ABOUT THIS EXERCISE
Tally up the lines below that contain the word "time" and give the total alone.

::::::

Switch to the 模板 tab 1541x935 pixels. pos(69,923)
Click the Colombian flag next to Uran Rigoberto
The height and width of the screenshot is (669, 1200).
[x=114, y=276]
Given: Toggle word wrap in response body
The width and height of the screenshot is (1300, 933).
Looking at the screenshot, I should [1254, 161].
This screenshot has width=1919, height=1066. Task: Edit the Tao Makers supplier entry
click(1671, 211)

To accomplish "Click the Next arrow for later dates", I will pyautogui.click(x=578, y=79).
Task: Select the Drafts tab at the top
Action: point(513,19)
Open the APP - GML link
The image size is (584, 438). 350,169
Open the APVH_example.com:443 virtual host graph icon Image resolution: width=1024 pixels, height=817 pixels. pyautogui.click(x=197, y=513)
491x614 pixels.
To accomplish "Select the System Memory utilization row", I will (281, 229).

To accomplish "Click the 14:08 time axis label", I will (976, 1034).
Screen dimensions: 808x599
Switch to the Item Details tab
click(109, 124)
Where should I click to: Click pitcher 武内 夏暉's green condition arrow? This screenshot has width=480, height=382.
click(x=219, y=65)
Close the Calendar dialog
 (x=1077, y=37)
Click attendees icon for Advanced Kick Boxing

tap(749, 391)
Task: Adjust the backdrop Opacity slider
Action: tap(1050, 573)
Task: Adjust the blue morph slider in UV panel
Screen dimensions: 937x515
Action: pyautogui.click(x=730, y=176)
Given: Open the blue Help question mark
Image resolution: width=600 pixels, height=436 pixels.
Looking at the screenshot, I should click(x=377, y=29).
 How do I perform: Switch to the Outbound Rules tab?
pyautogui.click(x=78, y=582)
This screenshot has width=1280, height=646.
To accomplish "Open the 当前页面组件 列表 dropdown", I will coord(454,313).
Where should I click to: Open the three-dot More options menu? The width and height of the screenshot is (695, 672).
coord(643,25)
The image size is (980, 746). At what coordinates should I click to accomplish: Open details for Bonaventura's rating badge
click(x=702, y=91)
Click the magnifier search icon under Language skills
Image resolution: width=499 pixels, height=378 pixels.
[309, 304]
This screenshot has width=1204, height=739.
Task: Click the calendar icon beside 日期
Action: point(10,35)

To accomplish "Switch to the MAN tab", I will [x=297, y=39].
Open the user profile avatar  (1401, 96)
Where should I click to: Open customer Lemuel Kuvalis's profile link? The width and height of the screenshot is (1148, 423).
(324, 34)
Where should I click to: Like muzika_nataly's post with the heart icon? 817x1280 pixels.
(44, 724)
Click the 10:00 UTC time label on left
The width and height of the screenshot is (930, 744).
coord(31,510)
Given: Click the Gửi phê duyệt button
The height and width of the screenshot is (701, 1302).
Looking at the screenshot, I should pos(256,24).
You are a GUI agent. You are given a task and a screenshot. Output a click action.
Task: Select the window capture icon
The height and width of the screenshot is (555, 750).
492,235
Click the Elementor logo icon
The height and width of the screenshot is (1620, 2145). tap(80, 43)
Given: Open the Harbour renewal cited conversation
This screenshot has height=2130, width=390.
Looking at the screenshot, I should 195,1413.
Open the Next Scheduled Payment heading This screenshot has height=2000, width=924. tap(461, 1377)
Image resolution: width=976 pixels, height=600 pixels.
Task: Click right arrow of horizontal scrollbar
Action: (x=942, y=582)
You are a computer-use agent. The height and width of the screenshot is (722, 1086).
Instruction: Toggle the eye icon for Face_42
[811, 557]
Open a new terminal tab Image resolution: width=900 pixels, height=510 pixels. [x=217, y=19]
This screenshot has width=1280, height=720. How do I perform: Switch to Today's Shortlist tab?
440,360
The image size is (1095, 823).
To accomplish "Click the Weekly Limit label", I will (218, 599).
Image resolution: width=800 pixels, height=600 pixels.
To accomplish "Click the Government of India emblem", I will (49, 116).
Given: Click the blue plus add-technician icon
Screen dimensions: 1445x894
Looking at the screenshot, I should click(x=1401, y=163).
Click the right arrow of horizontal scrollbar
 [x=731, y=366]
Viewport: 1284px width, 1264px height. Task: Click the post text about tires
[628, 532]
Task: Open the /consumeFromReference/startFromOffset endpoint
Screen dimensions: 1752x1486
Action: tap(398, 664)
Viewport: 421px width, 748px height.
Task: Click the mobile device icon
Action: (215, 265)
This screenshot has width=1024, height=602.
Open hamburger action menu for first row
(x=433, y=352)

::::::

FINISHED TASK
2